Member of the Bihar Legislative Assembly
- In office May 2014 – 10 November 2020
- Preceded by: Akhtarul Iman
- Succeeded by: Muhammad Izhar Asfi
- Constituency: Kochadhaman

Personal details
- Born: 27 December 1969 (age 56) Kairi Birpur, Kishanganj, Bihar
- Party: Rashtriya Janata Dal Janta Dal United
- Spouse: Gulchaman Roshan Ara
- Children: Three Daughters
- Education: Patna College, (B.A.) Hons.

= Mujahid Alam =

Indian politician (born 1969)

Mujahid Alam (born 27 December 1969) is an Indian politician. He was the member of Bihar Legislative Assembly May 2014 to November 2020 and represented Kochadhaman Vidhan Sabha constituency.
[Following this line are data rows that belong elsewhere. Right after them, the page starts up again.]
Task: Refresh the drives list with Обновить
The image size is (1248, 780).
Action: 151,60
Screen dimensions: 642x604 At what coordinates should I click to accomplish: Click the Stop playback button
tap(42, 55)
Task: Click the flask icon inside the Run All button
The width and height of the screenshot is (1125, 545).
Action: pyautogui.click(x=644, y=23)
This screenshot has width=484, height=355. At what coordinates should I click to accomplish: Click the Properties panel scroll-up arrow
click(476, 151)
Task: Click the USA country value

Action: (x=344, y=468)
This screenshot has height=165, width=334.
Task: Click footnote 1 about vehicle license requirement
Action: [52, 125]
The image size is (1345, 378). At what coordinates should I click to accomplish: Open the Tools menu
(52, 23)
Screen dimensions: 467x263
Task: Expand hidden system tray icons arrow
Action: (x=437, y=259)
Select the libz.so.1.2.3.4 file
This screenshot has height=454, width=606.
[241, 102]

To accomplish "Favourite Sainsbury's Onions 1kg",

== Early life and education ==
Alam was born in village Kairi Birpur in Kishanganj, Bihar and completed his Bachelor of Arts (Honours) at Patna College in 1990.

== Personal life ==
His father's name is Jamilur Rahman. Mujahid Alam is married to Gulchaman Roshan Ara. He has three daughters.

== Political career ==
He entered politics in the year 2010. He was elected as a member of the Bihar Legislative Assembly in May 2014 Kochadhaman assembly by-election as JD(U) candidate. And again retained his seat in 2015 Bihar Vidhan Sabha election by defeating Akhtarul Iman of AIMIM. He was unable to hold his position in 2020 assembly election and lost to Izhar Asfi of AIMIM by a margin of more than 40000 votes. He is set to contest the 2024 Parliamentary Elections as Janata Dal(United) candidate from the Kishanganj Lok Sabha seat.